About this task
As the answer, return precisely the lines from the one containing "Click the modified-line" to the final line of the material below, inclusive, and omit every picture.

»»

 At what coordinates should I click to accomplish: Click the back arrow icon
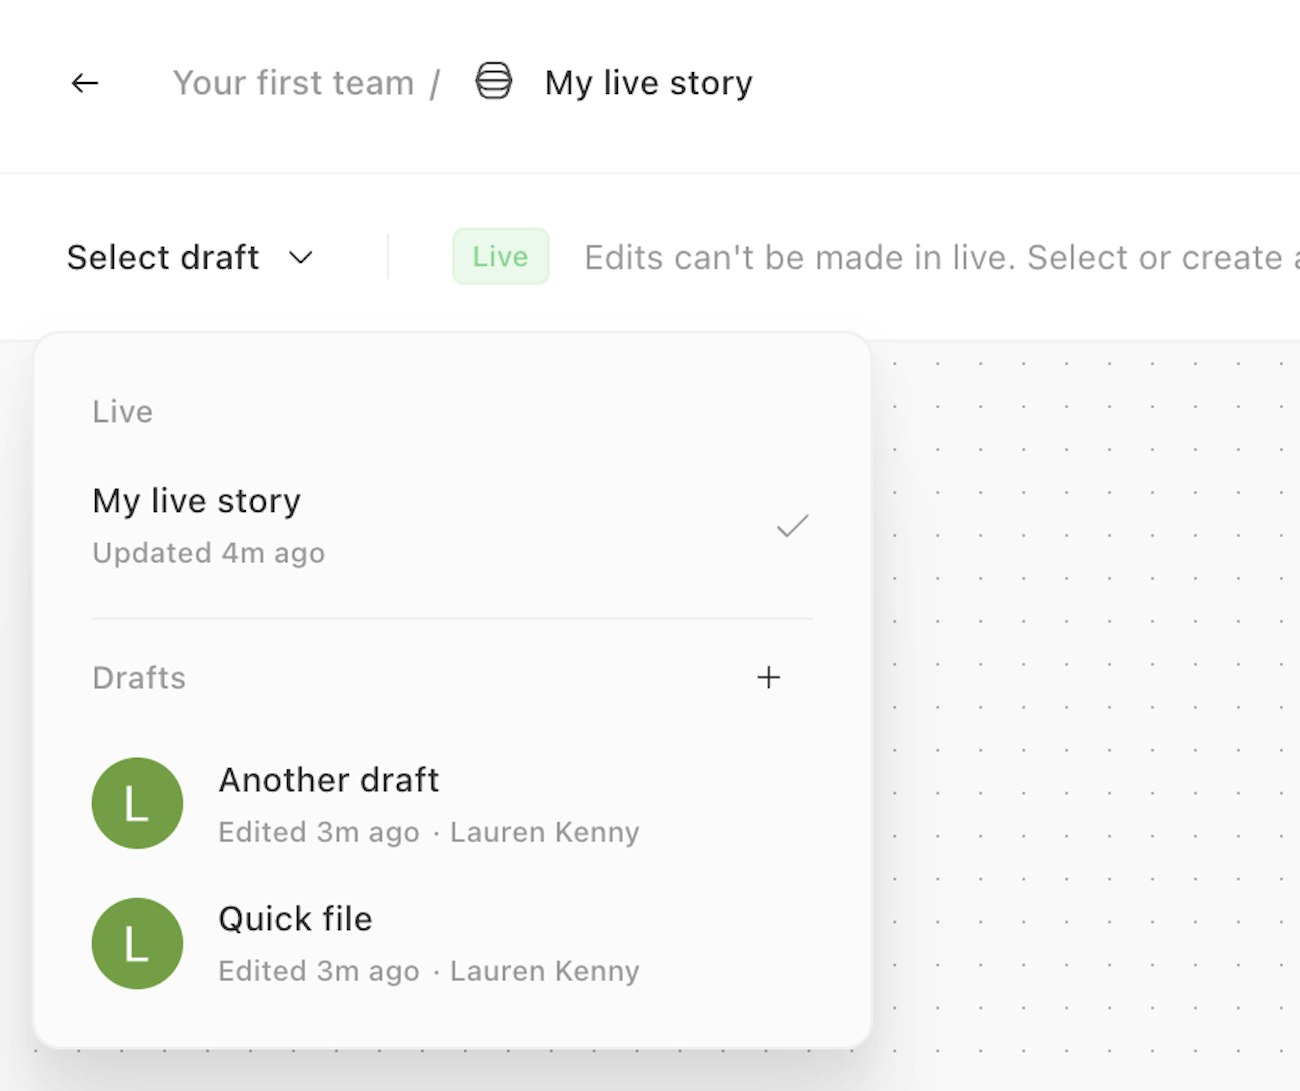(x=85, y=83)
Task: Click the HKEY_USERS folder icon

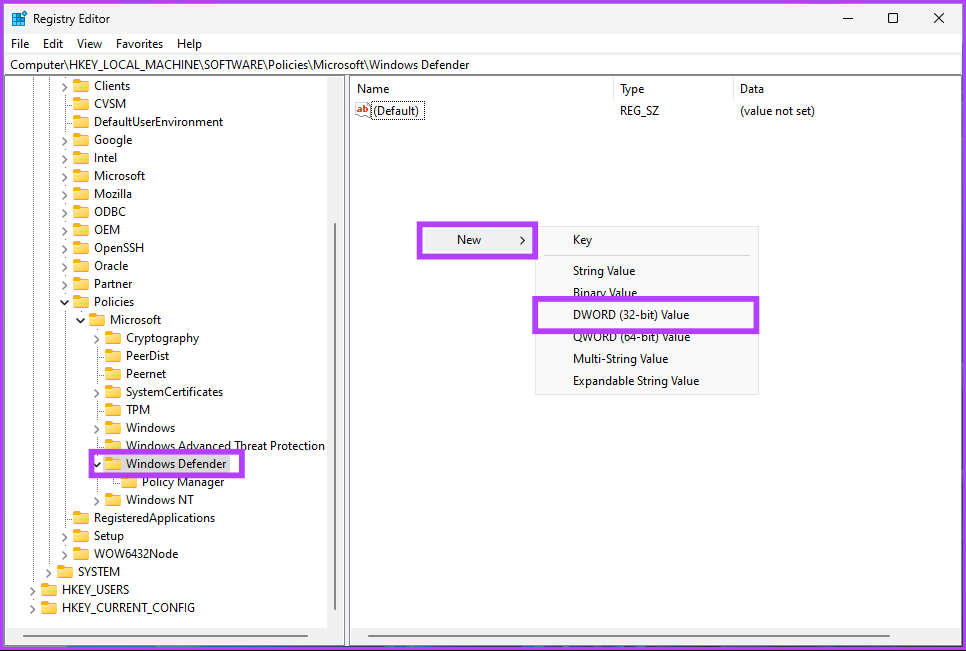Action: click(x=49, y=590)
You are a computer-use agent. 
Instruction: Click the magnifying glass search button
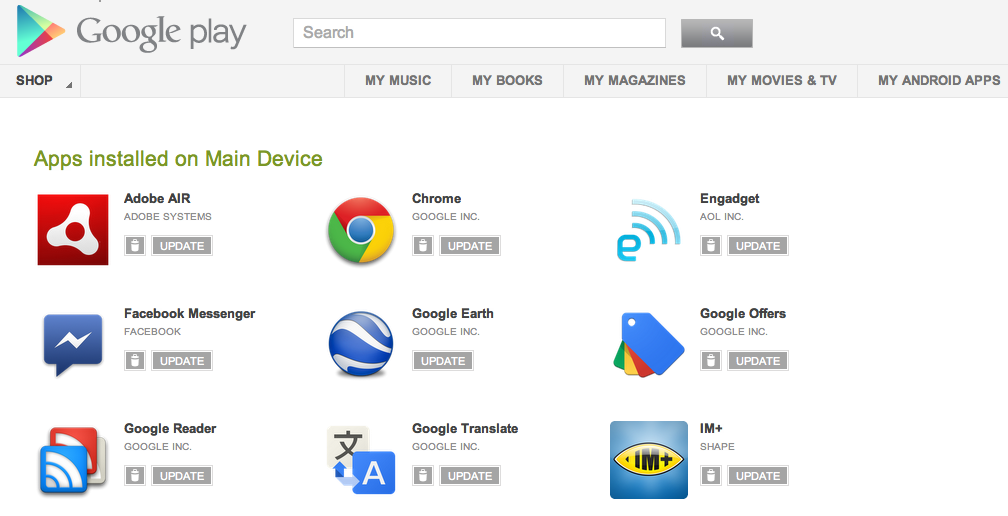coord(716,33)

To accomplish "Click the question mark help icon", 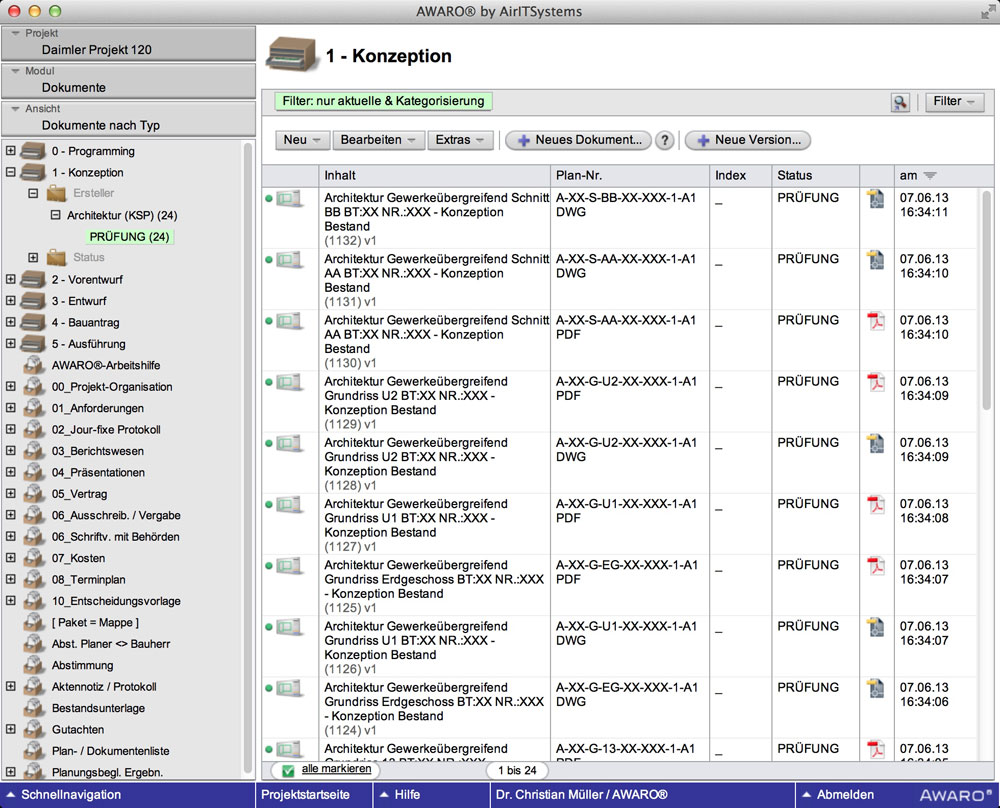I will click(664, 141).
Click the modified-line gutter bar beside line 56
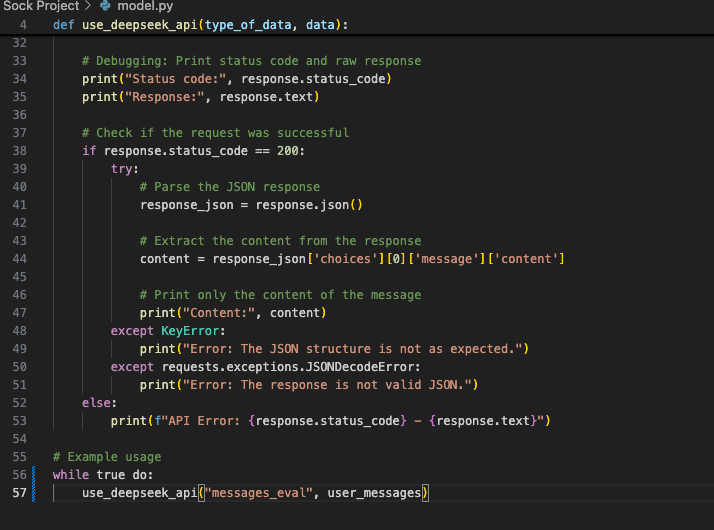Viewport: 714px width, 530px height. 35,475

««

Problem solution
Click the modified-line gutter bar beside line 56
Viewport: 714px width, 530px height. 35,475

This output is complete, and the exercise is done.